Higher Order DE

homogeneous Equations¶

Definition¶

a_{n} (x) \frac{d^{n} y}{d x^{n}} + a_{n - 1} (x) \frac{d^{n - 1} y}{d x^{n - 1}} + \dots + a_{1} (x) \frac{d y}{d x} + a_{0} (x) y = g (x)

or be written as

a_{n} (x) D^{n} + a_{n - 1} (x) D^{n - 1} + \dots + a_{1} (x) D + a_{0} (x) y = g (x)
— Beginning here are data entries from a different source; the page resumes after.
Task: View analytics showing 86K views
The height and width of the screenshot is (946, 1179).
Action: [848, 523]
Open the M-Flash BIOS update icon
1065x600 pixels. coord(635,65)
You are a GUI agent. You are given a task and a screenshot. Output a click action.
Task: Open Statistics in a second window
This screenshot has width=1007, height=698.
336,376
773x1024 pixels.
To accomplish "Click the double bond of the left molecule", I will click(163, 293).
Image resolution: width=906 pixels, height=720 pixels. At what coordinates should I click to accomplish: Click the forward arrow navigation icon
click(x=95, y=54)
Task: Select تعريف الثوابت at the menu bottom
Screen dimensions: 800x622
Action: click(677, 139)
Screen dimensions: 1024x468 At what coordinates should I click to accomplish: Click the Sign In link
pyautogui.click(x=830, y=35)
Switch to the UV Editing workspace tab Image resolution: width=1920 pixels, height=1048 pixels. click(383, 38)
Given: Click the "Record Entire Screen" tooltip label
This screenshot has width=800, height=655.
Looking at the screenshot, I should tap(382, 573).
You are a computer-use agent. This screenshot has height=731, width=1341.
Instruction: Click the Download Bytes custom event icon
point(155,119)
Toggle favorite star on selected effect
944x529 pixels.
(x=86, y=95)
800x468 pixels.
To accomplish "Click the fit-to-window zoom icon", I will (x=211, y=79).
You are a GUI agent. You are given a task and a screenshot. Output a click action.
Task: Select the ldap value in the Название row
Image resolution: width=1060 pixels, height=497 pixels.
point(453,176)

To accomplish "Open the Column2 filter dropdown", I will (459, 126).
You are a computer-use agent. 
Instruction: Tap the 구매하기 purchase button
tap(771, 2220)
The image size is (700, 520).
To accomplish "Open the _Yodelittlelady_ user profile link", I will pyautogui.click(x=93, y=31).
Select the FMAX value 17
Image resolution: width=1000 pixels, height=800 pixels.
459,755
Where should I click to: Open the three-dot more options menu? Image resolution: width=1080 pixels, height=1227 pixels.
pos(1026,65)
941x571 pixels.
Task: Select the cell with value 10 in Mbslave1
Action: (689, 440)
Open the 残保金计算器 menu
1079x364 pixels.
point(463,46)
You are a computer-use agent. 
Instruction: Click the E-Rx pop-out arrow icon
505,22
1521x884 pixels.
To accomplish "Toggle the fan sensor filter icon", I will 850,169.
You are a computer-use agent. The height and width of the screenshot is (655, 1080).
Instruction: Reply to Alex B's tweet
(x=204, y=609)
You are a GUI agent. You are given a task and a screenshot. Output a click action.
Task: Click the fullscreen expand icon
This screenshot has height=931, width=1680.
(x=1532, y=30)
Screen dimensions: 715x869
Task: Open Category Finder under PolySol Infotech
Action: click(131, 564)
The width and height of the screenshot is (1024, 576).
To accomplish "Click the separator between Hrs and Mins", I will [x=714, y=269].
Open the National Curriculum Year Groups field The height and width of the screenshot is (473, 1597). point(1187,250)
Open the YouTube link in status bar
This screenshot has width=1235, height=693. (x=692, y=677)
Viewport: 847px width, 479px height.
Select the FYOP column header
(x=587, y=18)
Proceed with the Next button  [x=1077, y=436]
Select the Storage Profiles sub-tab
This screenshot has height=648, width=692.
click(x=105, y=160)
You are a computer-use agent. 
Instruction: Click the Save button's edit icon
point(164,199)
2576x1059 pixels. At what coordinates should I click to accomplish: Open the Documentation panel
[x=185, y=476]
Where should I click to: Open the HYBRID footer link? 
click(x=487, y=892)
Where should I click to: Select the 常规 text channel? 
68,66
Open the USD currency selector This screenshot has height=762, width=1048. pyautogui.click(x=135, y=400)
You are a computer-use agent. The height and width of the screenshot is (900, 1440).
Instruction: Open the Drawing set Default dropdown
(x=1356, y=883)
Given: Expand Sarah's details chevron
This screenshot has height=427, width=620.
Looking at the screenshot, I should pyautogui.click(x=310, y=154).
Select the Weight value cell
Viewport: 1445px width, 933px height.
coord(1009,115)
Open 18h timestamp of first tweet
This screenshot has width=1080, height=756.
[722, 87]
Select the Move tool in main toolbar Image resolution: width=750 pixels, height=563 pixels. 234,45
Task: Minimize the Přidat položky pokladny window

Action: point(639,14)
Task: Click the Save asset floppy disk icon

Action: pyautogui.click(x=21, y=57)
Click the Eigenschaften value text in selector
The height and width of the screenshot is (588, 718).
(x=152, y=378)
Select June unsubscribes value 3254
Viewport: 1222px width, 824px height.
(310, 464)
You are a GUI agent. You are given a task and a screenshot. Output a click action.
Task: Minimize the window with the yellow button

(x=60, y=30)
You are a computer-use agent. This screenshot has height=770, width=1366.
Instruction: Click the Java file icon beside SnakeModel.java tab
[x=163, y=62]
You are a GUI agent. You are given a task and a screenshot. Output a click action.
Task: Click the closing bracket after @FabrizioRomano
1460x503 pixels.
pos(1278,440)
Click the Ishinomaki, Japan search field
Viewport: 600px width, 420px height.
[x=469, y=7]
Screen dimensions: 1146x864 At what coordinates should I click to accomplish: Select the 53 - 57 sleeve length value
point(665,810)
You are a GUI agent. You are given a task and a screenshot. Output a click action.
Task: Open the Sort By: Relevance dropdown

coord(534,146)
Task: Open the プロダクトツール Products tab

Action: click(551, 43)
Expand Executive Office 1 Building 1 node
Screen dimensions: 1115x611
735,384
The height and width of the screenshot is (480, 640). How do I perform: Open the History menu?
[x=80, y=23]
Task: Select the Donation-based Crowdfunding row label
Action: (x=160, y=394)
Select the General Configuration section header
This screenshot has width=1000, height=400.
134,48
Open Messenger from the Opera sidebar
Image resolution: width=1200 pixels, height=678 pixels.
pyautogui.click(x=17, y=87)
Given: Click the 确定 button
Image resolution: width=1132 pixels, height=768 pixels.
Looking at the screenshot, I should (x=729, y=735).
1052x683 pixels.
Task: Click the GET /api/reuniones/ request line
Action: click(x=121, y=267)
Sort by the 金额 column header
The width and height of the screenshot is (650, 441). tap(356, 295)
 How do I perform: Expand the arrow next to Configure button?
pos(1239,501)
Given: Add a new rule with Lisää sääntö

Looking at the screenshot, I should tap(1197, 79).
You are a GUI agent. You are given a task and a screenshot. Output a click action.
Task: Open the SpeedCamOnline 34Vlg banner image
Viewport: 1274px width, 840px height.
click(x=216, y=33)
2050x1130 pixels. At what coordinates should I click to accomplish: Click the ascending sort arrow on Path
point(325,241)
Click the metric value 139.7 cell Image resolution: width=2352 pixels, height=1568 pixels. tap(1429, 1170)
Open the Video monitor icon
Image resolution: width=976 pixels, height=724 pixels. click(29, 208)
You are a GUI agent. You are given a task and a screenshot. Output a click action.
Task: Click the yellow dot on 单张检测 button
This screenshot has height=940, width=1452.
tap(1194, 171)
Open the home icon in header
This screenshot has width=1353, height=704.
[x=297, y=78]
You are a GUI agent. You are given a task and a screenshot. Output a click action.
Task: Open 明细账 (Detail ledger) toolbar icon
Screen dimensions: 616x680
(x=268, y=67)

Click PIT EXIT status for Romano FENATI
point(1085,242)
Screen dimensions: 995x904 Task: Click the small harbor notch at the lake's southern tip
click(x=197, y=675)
$g (x) = 0 \to$ homogeneous
$g (x) \neq 0 \to$ non-homogeneous

General Solution (Complementary Function)¶

Theorem 4.1.5

For an n^th order homogeneous liner DE $L (y) = 0$ , if
1. $y_{1} (t), y_{2} (t), \dots, y_{n} (t)$ are the solution to $L (y) = 0$
2. $y_{1} (t), y_{2} (t), \dots, y_{n} (t)$ are linearly independent
3. Determinate whether they are liner independent : Wronskian.
Expression

Any solution of the homogeneous liner DE can be expressed as

$y = c_{1} y_{1} + c_{2} y_{2} + \dots + c_{n} y_{n}$
Any n^th order homogeneous linear DE has n linearly independent solutions.
fundamental set of solutions

$y_{1} (t), y_{2} (t), \dots, y_{n} (t)$
general solution (aka complementary function)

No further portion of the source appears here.